I have certain keyboard habits, and one is that I always spell atheist athiest and have to go back and change it! I think it's probably because, to me, phonetically, athiest looks more like we pronounce it than atheist, which to me looks like it ought to be pronounced ay thay ist. "Atheist" never looks right to me.
(May 29, 2017 at 9:54 pm)Khemikal Wrote:(May 29, 2017 at 9:42 pm)Bunburryist Wrote: That's not neutral. It's right out of the materialist dictionary.?
Not at all (and representationalism predates materialism, by the by). A representation could be made out of anything, and regardless of what anything is made out of our consciousness is demonstrably a representation.
Yes, I think that a material explanation is the simplest and most parsimonious explanation -for- that representation.....but if it wasn't true, the representation would still exist and require an explanation. That representation, regardless of what it;s made out of, makes the question "Is this experience the material world" moot point. OFC it's not. It's a version of the world, material or otherwise.

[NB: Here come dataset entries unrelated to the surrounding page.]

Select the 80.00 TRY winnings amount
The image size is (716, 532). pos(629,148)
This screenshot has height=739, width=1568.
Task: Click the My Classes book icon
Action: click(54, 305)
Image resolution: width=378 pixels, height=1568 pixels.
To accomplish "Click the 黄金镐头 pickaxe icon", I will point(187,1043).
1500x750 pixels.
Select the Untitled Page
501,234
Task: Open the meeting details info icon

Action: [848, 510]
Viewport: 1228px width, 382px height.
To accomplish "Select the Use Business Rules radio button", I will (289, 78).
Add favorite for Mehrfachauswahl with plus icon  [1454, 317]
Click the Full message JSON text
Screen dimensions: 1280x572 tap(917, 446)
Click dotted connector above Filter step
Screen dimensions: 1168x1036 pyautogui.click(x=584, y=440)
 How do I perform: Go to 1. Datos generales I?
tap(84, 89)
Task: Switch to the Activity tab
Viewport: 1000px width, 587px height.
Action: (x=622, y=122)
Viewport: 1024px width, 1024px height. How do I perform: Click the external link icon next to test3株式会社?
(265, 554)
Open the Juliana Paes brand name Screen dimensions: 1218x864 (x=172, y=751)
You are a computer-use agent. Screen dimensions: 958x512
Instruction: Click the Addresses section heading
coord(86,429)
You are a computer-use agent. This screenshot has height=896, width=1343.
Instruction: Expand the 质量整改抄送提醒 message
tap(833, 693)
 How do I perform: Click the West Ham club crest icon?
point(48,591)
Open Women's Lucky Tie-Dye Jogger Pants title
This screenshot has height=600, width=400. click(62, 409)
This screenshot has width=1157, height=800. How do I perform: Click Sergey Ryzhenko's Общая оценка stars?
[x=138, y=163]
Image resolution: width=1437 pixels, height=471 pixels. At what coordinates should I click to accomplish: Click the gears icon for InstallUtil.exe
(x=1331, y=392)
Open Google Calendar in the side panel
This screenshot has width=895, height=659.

If you walk up to someone with a basic science background and ask them what "visual representations" in the brain represent, they will say something to the effect of "things it the world." To the average listener, it doesn't merely refer to This Experience, it says what it is and does, and implies a worldview. That's no neutral pointer. I don't think the neutral pointer concept is that complicated, nor is it in some way deceptive or vague. It does exactly what it's supposed to do - no more, no less. It refers, or "points to" to this experience we learn to call "the world," without implying a worldview. Sometimes if we want to understand new ideas and perspectives we can't be rigid and insist on using old concepts from different paradigms - we need to accept and use new concepts.